▸ **TASKS TO CARRY OUT**
1. In the essay excerpt on The Last Man, what title does the astronomer Merrival give to the essay he completes after England is ravaged by the plague?
2. Reproduce the passage of the essay excerpt on The Last Man word for word, from "Merrival is not" down to "chorus of Hellas.".

▸ **EXTRACT PROVIDED**
Paley, "Apocalypse Without Millennium" Part 2
Mary Shelley's The Last Man: Apocalypse Without Millenium
by Morton D. Paley
[ . . . continued]
The idea of a millennium does surface repeatedly in The Last Man but it always turns out to be a will-of-the-wisp. This is nowhere so evident as in the speculations of the astronomer Merrival, whose views seem ironically compounded of the most perfectibilian aspects of William Godwin's and Percy Bysshe Shelley's. [35]Before the plague has left the East, Merrival asserts that "in a hundred thousand years . . . the pole of the earth will coincide with the pole of the ecliptic, an universal spring will be produced, and earth become a paradise" (p. 159). When news is received of the spread of the plague westward from Turkey, however, Merrival concedes "that the joyful prospect of an earthly paradise after an hundred thousand years, was clouded to him by the knowledge that in a certain period of time after, an earthly hell or purgatory would occur, when ecliptic and equator would be at right angles" (p. 160). After England is ravaged by the plague, the astronomer reappears as a caricature of millenarian expectation, having completed his Essay on the Pericyclical Motion of the Earth's Axis.
Merrival talked of the state of mankind six thousand years hence. He might with equal interest to us, have added a commentary, to describe the unknown and unimaginable lineaments of the creatures, who would then occupy the vacated dwellings of mankind. (p. 210).The reality principle breaks upon his consciousness only after Merrival's wife and children die and he goes mad. "Among the victims of His merciless tyranny," he then says, "I dare reproach the Supreme Evil" (p. 221).
Merrival is not the only character who mistakenly foresees a millennium. After the Greek victory over the Turks, there is universal peace, and Adrian makes a speech that recollects "The world's great age begins anew" at the opening of the final chorus of Hellas.

▸ **EXCERPTED DATA**

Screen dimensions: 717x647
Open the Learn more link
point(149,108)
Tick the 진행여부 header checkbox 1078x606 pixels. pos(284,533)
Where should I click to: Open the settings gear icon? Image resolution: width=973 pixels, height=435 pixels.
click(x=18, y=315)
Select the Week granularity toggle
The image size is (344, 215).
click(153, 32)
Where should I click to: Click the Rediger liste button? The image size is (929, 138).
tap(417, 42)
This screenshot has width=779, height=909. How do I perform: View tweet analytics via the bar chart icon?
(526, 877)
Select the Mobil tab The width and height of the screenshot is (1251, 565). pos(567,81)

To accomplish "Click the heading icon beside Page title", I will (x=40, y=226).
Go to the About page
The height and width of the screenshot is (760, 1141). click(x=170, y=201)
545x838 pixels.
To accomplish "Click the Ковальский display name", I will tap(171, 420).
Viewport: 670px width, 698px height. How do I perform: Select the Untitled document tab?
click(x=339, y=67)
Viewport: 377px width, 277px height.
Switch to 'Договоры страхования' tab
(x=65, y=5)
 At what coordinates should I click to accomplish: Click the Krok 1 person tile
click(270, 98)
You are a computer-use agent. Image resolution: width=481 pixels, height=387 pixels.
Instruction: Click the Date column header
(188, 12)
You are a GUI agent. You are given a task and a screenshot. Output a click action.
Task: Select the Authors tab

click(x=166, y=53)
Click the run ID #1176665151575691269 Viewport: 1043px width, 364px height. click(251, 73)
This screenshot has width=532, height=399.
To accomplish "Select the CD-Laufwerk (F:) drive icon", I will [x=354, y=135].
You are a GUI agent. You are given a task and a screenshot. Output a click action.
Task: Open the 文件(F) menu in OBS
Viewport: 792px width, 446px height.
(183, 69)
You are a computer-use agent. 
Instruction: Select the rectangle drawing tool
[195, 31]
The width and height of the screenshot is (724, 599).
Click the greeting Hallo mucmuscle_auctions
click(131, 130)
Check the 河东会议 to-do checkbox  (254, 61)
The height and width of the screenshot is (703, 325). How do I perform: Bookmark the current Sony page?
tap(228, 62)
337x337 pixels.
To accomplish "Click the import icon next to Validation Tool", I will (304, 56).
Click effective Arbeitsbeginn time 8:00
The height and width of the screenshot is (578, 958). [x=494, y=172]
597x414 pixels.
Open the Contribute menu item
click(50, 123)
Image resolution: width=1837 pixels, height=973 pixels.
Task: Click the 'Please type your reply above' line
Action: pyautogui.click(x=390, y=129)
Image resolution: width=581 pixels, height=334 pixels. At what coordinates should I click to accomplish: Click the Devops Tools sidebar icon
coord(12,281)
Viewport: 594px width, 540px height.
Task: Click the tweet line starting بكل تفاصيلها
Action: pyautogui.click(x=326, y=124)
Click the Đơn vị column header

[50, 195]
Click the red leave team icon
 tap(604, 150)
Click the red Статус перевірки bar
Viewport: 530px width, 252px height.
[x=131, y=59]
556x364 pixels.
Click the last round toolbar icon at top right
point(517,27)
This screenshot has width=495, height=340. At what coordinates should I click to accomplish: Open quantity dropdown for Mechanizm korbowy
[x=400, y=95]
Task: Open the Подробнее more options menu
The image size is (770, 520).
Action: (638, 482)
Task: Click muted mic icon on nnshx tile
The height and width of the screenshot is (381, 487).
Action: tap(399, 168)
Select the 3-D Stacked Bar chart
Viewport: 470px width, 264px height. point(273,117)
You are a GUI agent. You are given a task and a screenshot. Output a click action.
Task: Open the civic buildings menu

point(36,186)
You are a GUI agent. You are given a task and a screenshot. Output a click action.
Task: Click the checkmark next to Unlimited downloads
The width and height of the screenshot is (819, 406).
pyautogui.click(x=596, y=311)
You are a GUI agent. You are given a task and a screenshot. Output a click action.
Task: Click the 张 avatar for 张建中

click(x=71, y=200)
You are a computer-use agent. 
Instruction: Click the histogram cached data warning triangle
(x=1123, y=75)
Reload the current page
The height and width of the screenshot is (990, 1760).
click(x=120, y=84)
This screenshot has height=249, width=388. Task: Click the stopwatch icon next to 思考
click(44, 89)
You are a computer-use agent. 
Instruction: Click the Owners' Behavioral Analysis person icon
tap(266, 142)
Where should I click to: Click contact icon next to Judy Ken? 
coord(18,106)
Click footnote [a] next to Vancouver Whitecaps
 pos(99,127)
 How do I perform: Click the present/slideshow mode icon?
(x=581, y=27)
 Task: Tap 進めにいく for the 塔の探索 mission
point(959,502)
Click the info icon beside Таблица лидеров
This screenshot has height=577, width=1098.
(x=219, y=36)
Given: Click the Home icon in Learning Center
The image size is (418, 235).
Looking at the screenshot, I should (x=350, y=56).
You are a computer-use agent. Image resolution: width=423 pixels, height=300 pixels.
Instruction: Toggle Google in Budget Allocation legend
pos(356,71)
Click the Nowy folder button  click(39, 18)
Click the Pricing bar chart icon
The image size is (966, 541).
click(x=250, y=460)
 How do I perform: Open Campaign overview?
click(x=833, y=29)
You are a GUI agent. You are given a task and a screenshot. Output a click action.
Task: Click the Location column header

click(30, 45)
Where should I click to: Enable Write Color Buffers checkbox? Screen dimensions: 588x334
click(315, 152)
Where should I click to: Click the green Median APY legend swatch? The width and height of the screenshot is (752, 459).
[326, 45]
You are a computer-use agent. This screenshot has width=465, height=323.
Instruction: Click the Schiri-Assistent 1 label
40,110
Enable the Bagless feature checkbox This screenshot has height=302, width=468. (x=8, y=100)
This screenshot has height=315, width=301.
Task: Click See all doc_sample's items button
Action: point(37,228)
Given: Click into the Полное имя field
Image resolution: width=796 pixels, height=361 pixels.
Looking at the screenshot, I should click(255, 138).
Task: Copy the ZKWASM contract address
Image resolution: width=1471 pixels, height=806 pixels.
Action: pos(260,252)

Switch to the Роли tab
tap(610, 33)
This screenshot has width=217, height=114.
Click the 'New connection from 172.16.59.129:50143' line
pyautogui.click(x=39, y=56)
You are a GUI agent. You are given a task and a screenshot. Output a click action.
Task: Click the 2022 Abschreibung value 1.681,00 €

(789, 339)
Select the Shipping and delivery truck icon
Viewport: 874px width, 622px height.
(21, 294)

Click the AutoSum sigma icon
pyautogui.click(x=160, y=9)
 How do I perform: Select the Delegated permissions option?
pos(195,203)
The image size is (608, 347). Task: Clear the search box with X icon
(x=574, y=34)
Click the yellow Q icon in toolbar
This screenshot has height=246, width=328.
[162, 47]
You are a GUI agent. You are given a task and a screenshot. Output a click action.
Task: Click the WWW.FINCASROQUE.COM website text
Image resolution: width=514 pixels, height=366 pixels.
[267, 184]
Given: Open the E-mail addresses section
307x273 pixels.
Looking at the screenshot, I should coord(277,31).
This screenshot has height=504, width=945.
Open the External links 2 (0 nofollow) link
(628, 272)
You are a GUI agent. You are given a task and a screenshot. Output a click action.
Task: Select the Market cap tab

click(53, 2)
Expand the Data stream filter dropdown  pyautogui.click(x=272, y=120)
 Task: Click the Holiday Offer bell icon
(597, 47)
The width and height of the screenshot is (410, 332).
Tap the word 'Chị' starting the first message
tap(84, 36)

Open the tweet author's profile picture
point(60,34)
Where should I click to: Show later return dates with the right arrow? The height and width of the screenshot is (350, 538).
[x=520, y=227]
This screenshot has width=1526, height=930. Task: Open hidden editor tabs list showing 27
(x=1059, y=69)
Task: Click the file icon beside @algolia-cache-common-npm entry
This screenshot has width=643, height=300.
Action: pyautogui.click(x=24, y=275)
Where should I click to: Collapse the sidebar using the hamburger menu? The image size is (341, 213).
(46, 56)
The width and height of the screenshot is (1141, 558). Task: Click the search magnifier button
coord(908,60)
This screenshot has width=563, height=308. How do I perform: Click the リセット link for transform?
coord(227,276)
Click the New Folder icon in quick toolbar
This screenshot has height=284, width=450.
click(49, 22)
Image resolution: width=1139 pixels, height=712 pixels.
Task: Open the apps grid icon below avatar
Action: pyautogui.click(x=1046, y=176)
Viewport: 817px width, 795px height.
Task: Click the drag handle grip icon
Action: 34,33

▸ **ANSWERS TO THE PROBLEMS**
1. Essay on the Pericyclical Motion of the Earth's Axis

2.
Merrival is not the only character who mistakenly foresees a millennium. After the Greek victory over the Turks, there is universal peace, and Adrian makes a speech that recollects "The world's great age begins anew" at the opening of the final chorus of Hellas.